Quem assim lê Kant, todavia, esquece-se de estudar o filósofo em sua inteireza, para o qual há, embebecendo as Filosofias Materiais (Física, que cuida das leis da natureza; e Ética, que cuida das leis da liberdade), a Filosofia Formal (Lógica).
Eis o colossal erro do Direito, que acabou produzindo uma comunidade jurídica oca, atingida por um vazio intransponível: o abandono da Filosofia Pura.
Segundo o próprio Kant, esta metafísica pura deve (ria) preceder, não havendo sem ela nenhuma filosofia moral. Sim, é conditio sine qua non à moral o respeito à mais pura das filosofias, qual seja a Lógica. Esta breve passagem do autor já trucida mais de noventa por cento dos" doutores "da" praxis ".
Há, contudo, os ditos" expertos ", que, num exercício de mixagem físico-metafísica, acabam concebendo uma espécie de basis ao corpus pretendido, ou seja, uma explicação, que se pretende filosoficamente coerente, à aplicação de suas vontades.

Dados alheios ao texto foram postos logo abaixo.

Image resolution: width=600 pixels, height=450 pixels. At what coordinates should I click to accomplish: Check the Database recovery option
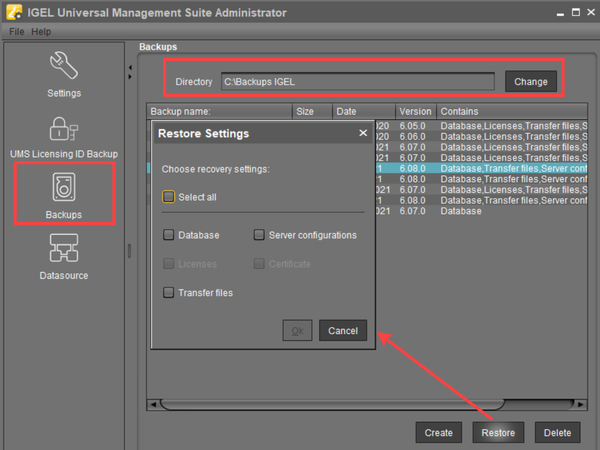(170, 235)
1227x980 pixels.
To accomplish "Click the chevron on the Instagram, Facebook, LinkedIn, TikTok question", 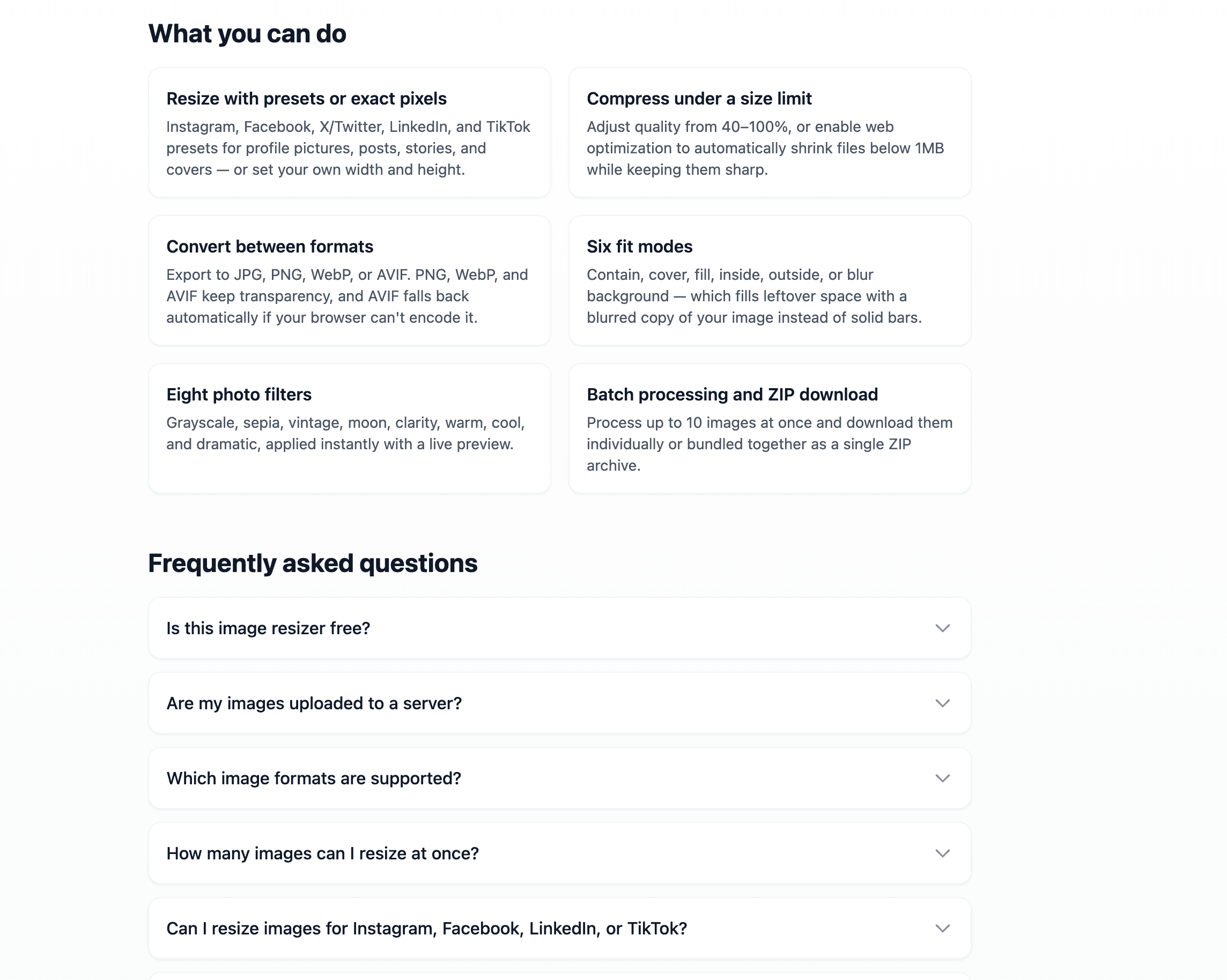I will coord(942,928).
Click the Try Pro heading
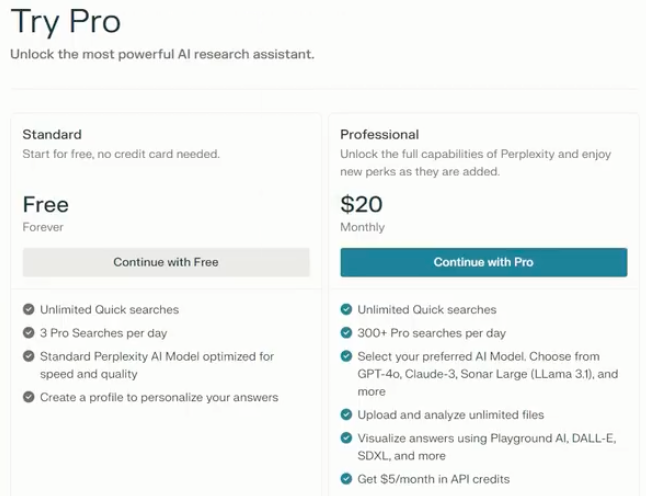The image size is (646, 496). click(66, 22)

Destes, Kant corta o pescoço: " (...) aquela filosofia que conjuga esses princípios puros com os empíricos não merece o nome de filosofia - pois o que precisamente distingue esta do conhecimento vulgar da razão é que a filosofia expõe, em ciências separadas, o que o conhecimento vulgar só concebe misto e confundido -, e muito menos ainda o de filosofia moral, porque precisamente com essa mistura dos princípios menoscabava a pureza dos costumes, laborando contra o seu próprio fim (...) ".
Os absurdos produzidos atualmente no ambiente judicial nada mais são que os efeitos de uma viagem que começou com rumo certo, mas acabou se perdendo no caminho: a epoché fenomenológica pretendia o encontro com os objetos inteiramente a priori, a ideia e os princípios de uma vontade pura possível, e acabou emaranhada nas ações e condições do querer humano geral, objeto de estudo da Psicologia. Não é à toa que respeitados juristas hodiernos já escrevem obras de Processo Penal à luz da Psicologia e da Neurociência, levando variantes do humano geral em consideração, como o viés particular do magistrado, a TPM da juíza, o cansaço do julgador para lidar com aquela situação naquele momento, etc.
Portanto, o modo de pensar - e agir - dos aplicadores do Direito, e, por conseguinte, suas decisões, padecem, hoje, de um vazio intransponível; um vazio característico de nossa época; um vazio pela falta de contato com aquilo que é essencial, e que foi relegado, esquecido, abandonado. A virtus fora desvirtuada, e o caminho de volta adjetiva-se, cada vez mais, irrealizável, utópico, impossível.